__Activity__
Search through the entries for the word "Shutter" and copy every line that has it.

(Saved data entries)
^^^^
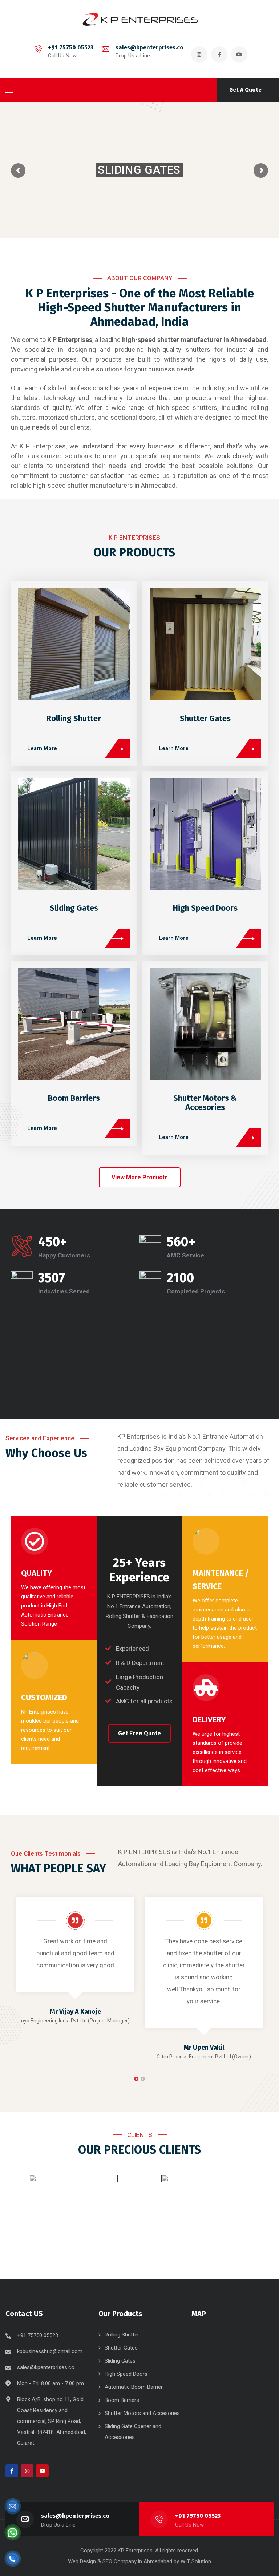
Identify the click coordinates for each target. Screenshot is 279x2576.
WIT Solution (196, 2561)
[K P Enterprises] (139, 19)
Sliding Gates (74, 908)
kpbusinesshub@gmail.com (49, 2351)
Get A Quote (245, 89)
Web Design (82, 2561)
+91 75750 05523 (70, 47)
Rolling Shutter (73, 718)
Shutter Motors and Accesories (142, 2413)
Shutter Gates (205, 718)
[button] (140, 1177)
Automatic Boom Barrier (134, 2387)
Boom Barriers (74, 1098)
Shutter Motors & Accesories (205, 1102)
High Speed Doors (205, 908)
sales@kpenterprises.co (149, 47)
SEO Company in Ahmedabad (137, 2561)
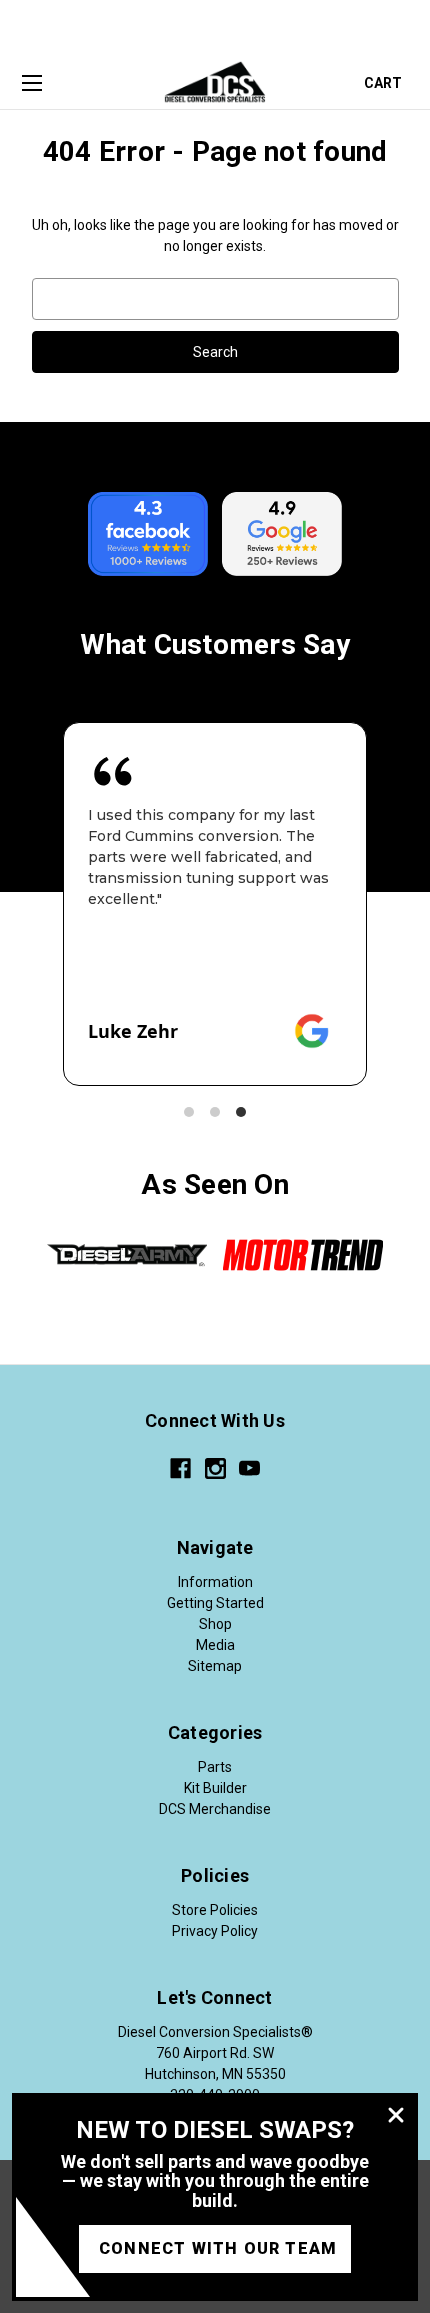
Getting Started (215, 1603)
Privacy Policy (215, 1931)
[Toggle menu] (31, 84)
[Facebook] (180, 1468)
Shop (215, 1624)
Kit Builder (215, 1788)
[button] (189, 1112)
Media (215, 1645)
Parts (215, 1767)
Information (215, 1582)
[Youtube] (249, 1468)
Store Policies (215, 1910)
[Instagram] (215, 1468)
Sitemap (215, 1666)
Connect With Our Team (218, 2248)
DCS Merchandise (215, 1809)
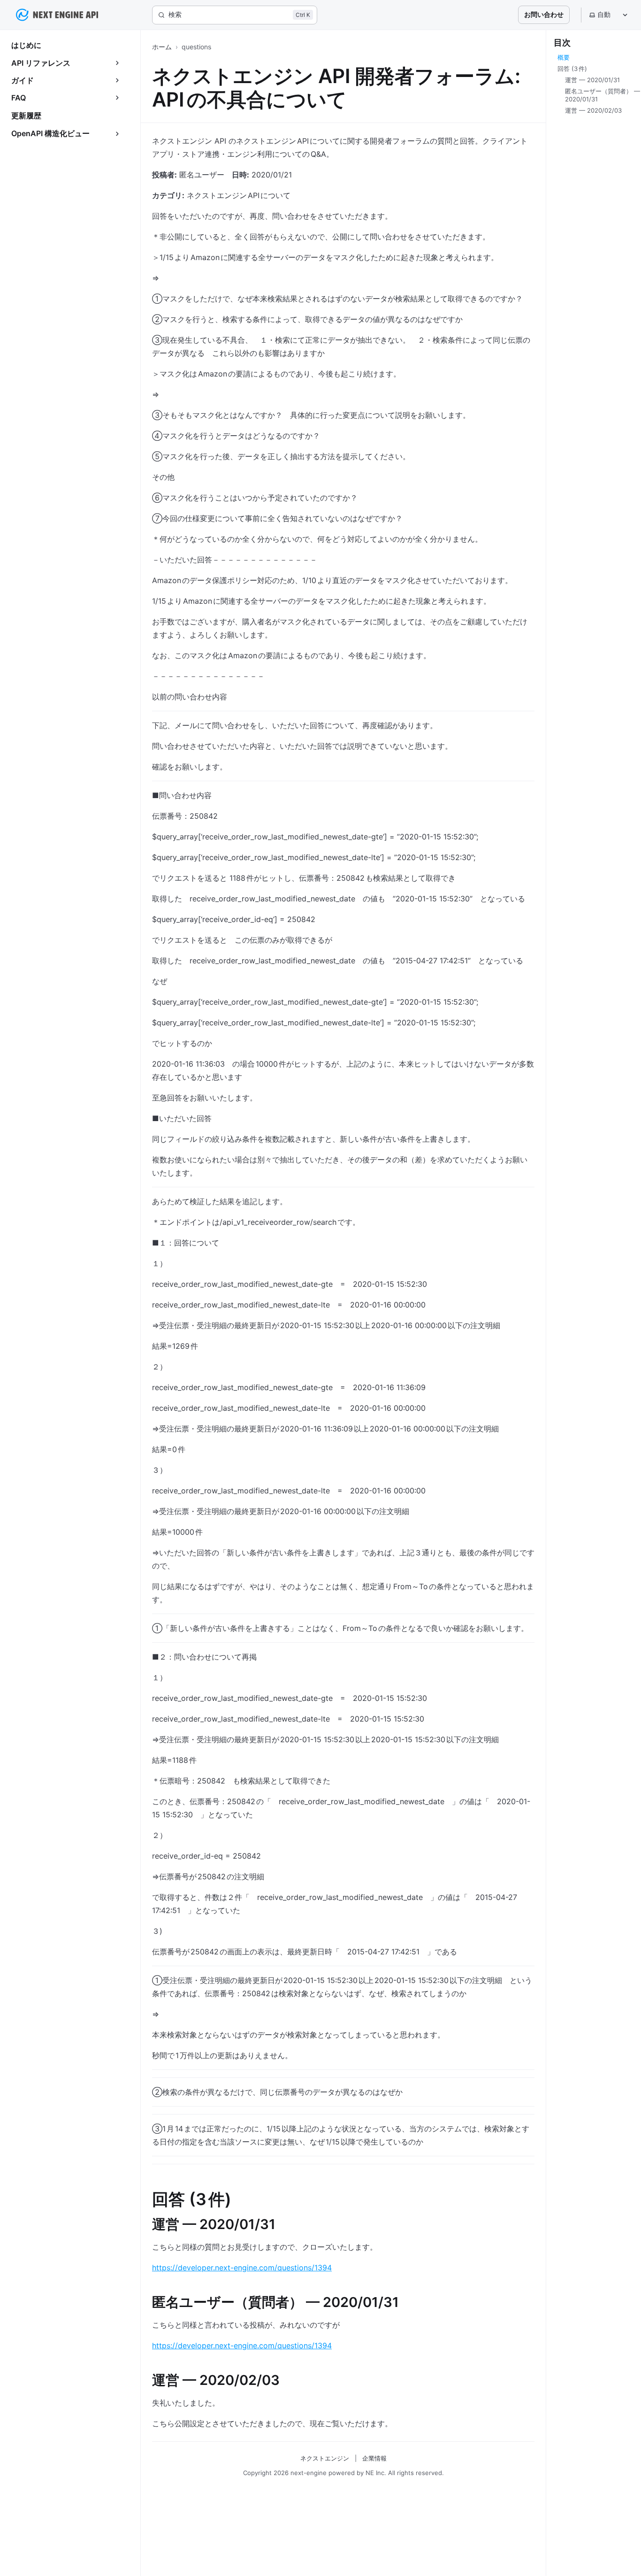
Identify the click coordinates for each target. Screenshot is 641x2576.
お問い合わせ (544, 14)
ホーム (162, 47)
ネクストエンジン (324, 2458)
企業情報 (374, 2458)
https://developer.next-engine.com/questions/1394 (242, 2267)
^^^^
__Exercise response__
Rolling Shutter (73, 718)
Shutter Motors and Accesories (142, 2413)
Shutter Gates (205, 718)
Shutter Motors & Accesories (205, 1102)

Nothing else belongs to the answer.